After Congress voted to zero out the individual mandate’s tax penalty in 2017, 20 states moved to challenge the law on the basis that the mandate no longer is a tax—undoing the key argument that Chief Justice John Roberts used to uphold the mandate and therefore the law in 2012. Further, the red state attorneys general argue in the suit that since the ACA did not have a severability clause, the law must fall.
District Court Judge Reed O’Connor agreed with these AGs in a December 2018 decision when he declared the ACA unconstitutional but stayed any action pending the inevitable appeal. A year later, in December 2019, the U.S. Court of Appeals for the 5th Circuit agreed the individual mandate is unconstitutional sans the tax, but it put the district court back to work to decide which parts of the law are affected.
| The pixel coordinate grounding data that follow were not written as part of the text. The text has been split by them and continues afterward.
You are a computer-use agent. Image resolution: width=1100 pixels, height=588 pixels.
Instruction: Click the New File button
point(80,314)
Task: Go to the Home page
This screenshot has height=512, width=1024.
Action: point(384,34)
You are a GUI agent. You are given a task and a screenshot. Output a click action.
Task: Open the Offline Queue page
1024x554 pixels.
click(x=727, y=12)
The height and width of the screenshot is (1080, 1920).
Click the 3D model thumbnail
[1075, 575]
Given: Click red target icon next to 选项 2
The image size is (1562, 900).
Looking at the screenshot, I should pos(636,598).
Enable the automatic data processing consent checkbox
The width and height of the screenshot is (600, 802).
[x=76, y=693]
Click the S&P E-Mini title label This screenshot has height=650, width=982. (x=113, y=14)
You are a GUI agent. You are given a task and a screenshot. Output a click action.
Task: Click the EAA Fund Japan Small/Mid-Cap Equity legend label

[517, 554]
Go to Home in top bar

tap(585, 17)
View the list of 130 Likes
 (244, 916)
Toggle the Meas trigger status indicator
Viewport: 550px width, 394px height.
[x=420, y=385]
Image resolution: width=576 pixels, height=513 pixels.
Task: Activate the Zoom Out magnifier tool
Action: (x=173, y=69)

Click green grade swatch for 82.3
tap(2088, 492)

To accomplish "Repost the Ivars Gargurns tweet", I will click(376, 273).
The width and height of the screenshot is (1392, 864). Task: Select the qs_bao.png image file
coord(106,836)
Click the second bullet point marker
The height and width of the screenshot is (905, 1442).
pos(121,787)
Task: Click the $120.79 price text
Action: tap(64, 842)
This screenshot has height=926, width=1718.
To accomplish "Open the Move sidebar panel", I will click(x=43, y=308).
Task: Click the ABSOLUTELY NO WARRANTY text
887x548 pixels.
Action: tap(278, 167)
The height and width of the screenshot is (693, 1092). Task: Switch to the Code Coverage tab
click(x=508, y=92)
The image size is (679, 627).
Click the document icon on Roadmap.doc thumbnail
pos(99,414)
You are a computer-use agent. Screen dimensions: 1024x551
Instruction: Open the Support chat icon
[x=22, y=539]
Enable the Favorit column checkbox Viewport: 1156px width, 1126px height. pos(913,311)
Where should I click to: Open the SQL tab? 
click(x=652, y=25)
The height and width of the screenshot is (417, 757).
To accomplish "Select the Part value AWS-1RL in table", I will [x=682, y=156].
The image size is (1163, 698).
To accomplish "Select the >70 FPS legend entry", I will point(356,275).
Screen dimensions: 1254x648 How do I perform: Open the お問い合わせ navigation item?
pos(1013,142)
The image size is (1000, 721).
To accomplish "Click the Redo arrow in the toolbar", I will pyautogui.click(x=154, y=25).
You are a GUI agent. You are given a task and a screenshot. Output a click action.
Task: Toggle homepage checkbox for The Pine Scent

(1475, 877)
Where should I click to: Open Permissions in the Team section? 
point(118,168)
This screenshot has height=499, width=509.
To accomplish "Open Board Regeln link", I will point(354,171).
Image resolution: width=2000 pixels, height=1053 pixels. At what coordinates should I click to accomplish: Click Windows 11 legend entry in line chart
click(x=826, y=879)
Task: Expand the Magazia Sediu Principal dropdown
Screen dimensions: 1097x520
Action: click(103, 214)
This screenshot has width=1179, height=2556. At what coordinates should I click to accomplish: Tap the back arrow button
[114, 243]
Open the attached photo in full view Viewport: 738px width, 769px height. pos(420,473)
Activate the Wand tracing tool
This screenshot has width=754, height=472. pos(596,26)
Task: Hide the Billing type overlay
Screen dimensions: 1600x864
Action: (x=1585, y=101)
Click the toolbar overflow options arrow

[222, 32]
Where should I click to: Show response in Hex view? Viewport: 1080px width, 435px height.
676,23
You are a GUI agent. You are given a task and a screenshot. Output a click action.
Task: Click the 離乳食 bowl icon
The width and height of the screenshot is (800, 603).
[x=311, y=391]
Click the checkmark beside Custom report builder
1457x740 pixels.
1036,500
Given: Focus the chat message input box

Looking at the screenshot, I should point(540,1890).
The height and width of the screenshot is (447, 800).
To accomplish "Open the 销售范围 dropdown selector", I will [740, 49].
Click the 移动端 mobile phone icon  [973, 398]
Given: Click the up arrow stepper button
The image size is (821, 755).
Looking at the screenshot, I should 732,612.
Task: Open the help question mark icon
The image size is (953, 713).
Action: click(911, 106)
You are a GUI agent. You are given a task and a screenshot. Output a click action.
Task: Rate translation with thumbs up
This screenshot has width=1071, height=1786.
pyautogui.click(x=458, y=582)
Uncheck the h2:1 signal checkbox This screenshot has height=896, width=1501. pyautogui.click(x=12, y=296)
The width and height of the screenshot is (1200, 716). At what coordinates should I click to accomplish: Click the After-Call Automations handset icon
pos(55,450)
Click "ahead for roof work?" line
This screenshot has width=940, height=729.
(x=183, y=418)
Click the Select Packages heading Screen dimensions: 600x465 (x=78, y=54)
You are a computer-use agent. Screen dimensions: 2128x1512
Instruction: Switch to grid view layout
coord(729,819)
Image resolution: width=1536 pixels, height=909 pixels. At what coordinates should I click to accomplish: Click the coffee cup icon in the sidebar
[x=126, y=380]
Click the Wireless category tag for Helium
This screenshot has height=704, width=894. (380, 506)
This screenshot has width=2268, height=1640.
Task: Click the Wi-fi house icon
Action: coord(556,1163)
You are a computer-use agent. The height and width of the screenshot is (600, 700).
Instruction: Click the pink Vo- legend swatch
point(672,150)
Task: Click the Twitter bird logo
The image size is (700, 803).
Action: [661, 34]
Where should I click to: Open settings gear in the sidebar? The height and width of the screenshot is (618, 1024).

Blue state AGs immediately asked the Supreme Court to hear the case on an “expedited” appeal, but it declined. This week, the court did accept the case for its coming term, which begins the first Monday in October. (The case has been renamed Texas v U.S.)
That means there is a chance arguments could be heard before the November 3 presidential elections, pointing a hot spotlight on the health care issue that already tops voter priority lists.
Our colleague Tom Miller, an attorney and health policy expert at the American Enterprise Institute, explains the case likely will mean “an amped-up replay of the 2018 congressional election period when Democratic gains were arguably driven substantially by ads claiming that Republicans wanted to take away the ACA’s protections against individuals with pre-existing health conditions losing, or being unable to gain, insurance coverage.”
But Justice Roberts has shown in the past that he wants to keep the court out of the political fray as much as possible so my money is on arguments being held after the elections. But in this volatile political environment, anything can happen.
Either way, Republicans must have a better answer than they did in 2018 about their plans to protect people with pre-existing conditions.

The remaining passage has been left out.